The built-in programming language used in v7.7 differs significantly from those used in versions 3.0-6.0. The “data objects” concept appeared for the first time in v7.7. The language became essentially universal (i.e., there are some examples of simple games – Tetris, checkers, etc. – being created on the 1C:Enterprise platform).

Versions 8.x 
The demo version of 1С:Enterprise 8.0 was launched on August 14, 2002. A year later, the first mass-market application – 1C:Enterprise 8.0 Trade Management – was released, which simultaneously marked the release of the 1C:Enterprise technology platform intended for mass-market use.[9]
1С:Enterprise 8 is localized into Russian, English, and Chinese, as well as a number of other languages (see Market Presence)

Version 8.2 
The key feature of v8.2 is the “managed application”: the user interface is described declaratively and depends on the type of client software:
 thick client (old client application from versions 8.0 and 8.1)
 thin client
 web client (includes both the client and the server; supports Internet Explorer, Mozilla Firefox, and, in later versions, Chrome, Safari, Microsoft Edge; web server runs on Apache or IIS). Client-server interaction is performed using AJAX (DHTML), XMLHttpRequest and JavaScript.

Version 8.3 
At the end of May 2013, 1C Company announced the release of 1C:Enterprise 8.3 with cloud functionality. This was positioned as the final – or most complete – version of the platform. 1C:Enterprise as a cloud platform consists of the following services and technologies:
 HTTP (HTTPS) connection to applications to provide remote access over the internet.
 Web client eliminates the need to install applications to client computers, providing remote access to applications from a variety of devices, including mobile.
 Fault-tolerant and scalable server cluster to support large numbers of concurrent users.
 Multitenancy support, through the data separation platform feature, enables the use of a single application instance by multiple customers.
 SaaS infrastructure enables software-as-a-service delivery of 1C:Enterprise applications. Application vendors can manage SaaS delivery of their applications, providing access to customers over the web. This model eliminates installation, update, hardware, and software costs for customers, as they only pay for using the application.

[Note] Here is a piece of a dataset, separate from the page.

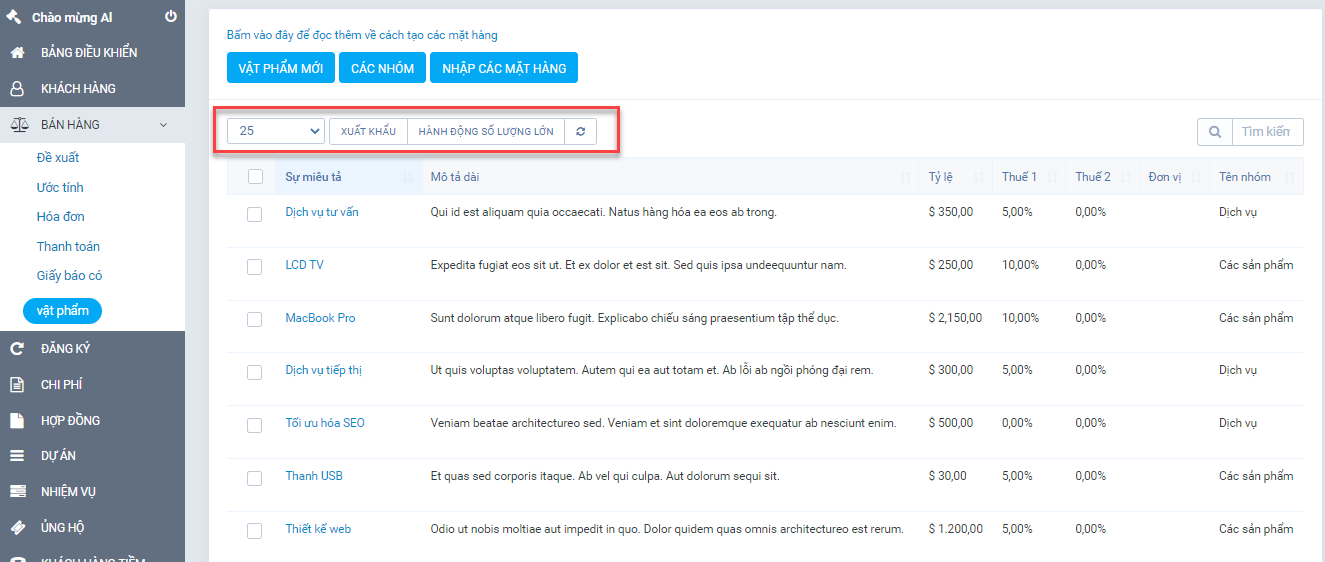Tick the select-all header checkbox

Enterprise Development Tools 
Along with ongoing development of v8.3 of the Enterprise platform, 1C Company offers a new version of the platform's development environment – the Eclipse-based Enterprise Development Tools (EDT).
EDT enjoys some advantages over the traditional 1C:Enterprise platform development environment:
 Collaborative design and versioning carried out through Git
 Configuration analysis in the form of ER-diagrams
 Information base and publication management on web servers is performed directly from the development environment 
 Application validation is performed immediately, in the process of altering application structure and editing modules
 Development tools can be customized using Eclipse plug-ins

Market presence 
A number of business applications – largely intended to automate business processes and various forms of reporting and documentation – have been developed on the 1C:Enterprise platform. According to a 2014 IDC study, 1C:Enterprise occupies a third of the Russian enterprise software market, second to SAP's 49 percent.

1C is expanding beyond the CIS and has been localised in more than 20 languages.

Countries of presence include US, Germany, Romania, Poland, Italy, Spain and Vietnam.